= TASK DIRECTIONS =
Repeat the listing word for word, from the line that contains "The height and width of the screenshot is (500, 900)." down to the line that contains "pyautogui.click(x=352, y=24)", both of those lines included.

= MATERIAL =
----

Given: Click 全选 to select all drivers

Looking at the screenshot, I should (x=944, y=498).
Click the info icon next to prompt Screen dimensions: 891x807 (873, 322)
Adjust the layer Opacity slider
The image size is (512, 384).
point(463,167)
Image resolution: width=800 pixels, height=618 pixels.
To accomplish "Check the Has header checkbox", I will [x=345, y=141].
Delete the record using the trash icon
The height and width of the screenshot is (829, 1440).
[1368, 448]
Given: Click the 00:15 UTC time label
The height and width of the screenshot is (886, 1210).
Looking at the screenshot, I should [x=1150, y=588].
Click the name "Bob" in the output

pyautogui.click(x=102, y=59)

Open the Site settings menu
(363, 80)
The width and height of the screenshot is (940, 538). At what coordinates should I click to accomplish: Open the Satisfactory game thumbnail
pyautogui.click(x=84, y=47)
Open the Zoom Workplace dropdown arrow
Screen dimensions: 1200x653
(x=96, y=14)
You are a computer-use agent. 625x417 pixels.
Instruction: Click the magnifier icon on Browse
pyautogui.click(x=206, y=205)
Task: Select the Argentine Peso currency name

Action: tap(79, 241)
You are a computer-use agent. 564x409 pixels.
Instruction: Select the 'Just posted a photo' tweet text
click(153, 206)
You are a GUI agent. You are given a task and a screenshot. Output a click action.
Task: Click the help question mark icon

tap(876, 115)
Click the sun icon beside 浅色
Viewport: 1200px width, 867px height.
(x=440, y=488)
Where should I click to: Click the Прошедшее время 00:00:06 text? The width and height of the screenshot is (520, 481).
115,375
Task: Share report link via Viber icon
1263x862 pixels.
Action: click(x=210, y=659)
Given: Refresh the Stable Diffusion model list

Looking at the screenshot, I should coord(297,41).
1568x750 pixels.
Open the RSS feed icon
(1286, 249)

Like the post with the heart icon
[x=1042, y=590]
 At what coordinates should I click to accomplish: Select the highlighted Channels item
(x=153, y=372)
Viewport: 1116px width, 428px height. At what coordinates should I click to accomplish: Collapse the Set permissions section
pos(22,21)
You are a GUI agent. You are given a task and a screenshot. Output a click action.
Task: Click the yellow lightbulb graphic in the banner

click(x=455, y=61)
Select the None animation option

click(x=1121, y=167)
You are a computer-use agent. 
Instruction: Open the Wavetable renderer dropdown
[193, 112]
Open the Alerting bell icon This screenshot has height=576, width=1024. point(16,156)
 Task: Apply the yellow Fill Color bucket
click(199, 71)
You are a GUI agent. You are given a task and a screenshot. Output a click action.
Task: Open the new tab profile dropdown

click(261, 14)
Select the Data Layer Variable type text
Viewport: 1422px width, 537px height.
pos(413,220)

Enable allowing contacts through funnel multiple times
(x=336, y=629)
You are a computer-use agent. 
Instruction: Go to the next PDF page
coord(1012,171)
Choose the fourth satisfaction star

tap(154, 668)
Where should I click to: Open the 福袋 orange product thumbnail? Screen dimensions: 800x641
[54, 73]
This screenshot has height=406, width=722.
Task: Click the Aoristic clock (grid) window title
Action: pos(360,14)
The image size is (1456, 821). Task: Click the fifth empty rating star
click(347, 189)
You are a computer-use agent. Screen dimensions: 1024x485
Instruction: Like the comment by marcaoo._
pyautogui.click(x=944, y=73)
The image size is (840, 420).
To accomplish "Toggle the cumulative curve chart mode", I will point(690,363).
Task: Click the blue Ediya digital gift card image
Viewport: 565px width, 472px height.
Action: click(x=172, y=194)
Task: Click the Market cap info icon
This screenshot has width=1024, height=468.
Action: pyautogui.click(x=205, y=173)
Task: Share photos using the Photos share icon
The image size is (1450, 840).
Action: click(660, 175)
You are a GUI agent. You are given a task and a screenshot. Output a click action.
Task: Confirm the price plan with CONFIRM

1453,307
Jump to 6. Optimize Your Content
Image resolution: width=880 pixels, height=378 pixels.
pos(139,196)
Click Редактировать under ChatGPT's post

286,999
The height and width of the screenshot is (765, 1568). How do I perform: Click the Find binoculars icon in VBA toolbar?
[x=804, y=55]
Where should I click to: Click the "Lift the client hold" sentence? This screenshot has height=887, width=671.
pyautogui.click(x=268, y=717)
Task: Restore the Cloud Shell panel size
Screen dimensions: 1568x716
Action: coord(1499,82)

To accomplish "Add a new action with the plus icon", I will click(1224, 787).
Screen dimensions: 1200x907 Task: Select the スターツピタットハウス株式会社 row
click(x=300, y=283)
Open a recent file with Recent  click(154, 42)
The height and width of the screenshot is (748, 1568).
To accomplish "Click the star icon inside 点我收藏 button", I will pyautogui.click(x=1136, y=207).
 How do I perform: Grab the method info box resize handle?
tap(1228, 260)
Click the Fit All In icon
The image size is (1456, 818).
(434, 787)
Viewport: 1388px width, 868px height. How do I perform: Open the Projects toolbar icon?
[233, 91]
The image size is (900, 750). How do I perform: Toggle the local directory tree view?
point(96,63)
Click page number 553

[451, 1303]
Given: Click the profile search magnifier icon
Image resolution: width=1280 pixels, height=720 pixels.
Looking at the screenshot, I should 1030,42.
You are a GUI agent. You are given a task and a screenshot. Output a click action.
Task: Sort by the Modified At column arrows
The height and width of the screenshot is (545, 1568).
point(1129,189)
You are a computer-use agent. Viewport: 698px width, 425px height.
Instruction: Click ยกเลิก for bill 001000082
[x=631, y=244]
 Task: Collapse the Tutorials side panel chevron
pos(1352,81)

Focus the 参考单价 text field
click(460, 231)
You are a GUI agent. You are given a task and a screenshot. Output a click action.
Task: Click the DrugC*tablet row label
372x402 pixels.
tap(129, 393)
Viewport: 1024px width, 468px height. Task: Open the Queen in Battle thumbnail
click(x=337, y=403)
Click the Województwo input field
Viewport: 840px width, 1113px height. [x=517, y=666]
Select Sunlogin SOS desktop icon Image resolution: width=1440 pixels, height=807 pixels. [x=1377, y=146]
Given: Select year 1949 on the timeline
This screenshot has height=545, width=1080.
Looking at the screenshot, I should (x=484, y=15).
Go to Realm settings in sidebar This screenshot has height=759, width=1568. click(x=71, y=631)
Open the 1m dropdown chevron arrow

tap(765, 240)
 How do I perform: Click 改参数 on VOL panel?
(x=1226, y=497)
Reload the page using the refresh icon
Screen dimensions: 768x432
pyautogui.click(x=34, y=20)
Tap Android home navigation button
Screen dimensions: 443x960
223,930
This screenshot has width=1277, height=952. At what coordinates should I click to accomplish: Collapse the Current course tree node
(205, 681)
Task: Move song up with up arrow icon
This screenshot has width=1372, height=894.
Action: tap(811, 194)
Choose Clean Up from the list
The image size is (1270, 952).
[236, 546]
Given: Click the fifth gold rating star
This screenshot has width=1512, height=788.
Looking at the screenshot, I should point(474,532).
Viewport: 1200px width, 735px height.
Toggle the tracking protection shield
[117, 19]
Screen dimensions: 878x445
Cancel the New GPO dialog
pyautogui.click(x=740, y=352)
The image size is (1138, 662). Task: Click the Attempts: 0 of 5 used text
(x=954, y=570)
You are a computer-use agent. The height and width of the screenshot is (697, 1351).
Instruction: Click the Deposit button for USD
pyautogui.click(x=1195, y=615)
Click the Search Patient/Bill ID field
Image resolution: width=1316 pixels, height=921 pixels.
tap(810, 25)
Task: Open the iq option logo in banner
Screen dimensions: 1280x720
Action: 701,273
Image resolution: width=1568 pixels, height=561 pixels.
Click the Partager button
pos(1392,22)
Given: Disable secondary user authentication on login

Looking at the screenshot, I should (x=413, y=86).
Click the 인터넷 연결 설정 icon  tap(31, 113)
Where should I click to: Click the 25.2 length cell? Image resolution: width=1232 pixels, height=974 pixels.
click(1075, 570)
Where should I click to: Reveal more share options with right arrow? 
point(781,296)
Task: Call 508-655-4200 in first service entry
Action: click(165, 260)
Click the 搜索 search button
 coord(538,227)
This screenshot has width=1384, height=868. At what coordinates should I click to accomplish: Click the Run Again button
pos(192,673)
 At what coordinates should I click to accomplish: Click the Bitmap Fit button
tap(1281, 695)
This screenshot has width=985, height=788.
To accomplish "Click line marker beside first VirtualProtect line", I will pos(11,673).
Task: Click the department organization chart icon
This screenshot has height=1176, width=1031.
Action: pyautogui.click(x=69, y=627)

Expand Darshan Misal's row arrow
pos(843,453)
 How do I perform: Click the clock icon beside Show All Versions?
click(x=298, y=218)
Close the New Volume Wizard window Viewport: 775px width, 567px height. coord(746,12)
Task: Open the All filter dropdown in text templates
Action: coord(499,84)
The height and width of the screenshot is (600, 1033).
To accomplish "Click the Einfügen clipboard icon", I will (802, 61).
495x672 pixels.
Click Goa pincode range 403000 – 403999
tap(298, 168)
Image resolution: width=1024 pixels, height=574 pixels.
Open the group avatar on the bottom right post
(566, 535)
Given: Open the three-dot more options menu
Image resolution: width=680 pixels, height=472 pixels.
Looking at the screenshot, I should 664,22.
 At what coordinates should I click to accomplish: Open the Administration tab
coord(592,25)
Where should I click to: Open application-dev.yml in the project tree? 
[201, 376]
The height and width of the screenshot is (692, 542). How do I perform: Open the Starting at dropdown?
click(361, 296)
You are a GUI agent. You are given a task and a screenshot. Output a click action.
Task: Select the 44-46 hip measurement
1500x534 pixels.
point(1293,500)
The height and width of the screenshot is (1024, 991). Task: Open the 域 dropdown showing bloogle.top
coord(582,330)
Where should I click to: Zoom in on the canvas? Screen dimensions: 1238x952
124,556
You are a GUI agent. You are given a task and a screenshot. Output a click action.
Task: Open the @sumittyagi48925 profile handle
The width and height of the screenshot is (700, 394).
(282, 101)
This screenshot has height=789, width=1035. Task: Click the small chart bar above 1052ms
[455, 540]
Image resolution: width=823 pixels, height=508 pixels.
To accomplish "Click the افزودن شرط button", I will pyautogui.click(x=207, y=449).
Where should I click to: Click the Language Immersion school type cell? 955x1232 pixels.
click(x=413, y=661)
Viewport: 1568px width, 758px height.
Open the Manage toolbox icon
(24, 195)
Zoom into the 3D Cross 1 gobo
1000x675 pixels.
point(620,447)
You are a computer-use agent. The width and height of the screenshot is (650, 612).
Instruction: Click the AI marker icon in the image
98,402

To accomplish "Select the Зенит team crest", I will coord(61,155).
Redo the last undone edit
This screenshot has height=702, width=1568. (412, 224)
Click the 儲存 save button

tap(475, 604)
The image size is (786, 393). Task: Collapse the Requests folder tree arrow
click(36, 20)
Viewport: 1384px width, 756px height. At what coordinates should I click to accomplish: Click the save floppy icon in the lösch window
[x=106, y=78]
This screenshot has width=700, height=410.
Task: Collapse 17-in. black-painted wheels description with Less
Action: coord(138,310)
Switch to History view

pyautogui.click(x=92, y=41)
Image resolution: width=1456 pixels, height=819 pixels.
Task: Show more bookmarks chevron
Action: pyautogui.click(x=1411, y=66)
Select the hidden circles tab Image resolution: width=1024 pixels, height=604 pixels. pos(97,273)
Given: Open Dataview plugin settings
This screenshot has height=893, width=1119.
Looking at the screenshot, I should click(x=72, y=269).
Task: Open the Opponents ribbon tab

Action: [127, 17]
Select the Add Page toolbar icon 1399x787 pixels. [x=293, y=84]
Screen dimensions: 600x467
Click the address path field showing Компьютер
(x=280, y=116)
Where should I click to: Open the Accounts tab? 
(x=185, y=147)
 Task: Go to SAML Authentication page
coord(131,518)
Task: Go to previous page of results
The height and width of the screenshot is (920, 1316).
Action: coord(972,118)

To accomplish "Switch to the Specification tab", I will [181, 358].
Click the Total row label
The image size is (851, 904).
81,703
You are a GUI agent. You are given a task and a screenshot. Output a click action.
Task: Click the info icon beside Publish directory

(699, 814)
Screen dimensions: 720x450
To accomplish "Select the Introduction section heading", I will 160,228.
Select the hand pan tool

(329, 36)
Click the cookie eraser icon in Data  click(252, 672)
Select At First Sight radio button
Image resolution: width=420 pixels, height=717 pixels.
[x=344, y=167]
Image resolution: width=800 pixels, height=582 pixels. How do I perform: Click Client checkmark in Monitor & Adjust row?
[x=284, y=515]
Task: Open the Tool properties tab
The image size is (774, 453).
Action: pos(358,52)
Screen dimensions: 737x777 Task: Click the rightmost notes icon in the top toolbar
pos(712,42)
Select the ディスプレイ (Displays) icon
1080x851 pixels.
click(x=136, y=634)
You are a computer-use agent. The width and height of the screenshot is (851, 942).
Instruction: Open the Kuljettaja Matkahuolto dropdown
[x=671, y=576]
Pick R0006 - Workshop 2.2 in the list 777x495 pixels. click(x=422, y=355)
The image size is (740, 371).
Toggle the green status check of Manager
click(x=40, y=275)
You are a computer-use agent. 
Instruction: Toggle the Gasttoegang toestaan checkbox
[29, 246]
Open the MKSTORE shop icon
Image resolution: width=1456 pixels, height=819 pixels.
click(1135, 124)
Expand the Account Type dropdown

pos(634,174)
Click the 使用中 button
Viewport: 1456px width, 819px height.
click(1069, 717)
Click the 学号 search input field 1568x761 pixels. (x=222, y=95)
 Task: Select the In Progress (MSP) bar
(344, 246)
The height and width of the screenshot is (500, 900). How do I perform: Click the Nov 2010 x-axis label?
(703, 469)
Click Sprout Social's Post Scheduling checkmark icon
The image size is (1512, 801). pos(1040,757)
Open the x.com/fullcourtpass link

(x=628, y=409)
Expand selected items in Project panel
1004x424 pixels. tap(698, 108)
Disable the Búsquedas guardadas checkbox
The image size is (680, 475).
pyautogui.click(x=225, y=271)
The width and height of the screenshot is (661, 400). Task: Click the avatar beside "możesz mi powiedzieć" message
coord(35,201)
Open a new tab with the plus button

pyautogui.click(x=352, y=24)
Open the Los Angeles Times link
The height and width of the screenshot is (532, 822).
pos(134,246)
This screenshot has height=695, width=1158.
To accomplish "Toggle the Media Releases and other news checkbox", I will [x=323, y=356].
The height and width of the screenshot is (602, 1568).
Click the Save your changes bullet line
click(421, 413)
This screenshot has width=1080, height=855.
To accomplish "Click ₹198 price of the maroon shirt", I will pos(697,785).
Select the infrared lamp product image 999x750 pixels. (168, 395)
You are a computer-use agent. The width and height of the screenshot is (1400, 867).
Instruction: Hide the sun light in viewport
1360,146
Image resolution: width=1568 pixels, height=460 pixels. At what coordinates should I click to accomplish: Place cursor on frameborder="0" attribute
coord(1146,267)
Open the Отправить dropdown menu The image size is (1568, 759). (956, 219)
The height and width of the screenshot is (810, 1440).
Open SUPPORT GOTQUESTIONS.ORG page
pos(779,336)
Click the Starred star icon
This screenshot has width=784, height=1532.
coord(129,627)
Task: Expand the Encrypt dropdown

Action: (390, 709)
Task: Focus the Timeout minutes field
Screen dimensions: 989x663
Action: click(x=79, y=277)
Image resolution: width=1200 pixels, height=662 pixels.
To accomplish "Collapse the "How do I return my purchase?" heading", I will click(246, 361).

----

= CORRECT RESULT =
The height and width of the screenshot is (500, 900). How do I perform: Click the Nov 2010 x-axis label?
(703, 469)
Click Sprout Social's Post Scheduling checkmark icon
The image size is (1512, 801). pos(1040,757)
Open the x.com/fullcourtpass link

(x=628, y=409)
Expand selected items in Project panel
1004x424 pixels. tap(698, 108)
Disable the Búsquedas guardadas checkbox
The image size is (680, 475).
pyautogui.click(x=225, y=271)
The width and height of the screenshot is (661, 400). Task: Click the avatar beside "możesz mi powiedzieć" message
coord(35,201)
Open a new tab with the plus button

pyautogui.click(x=352, y=24)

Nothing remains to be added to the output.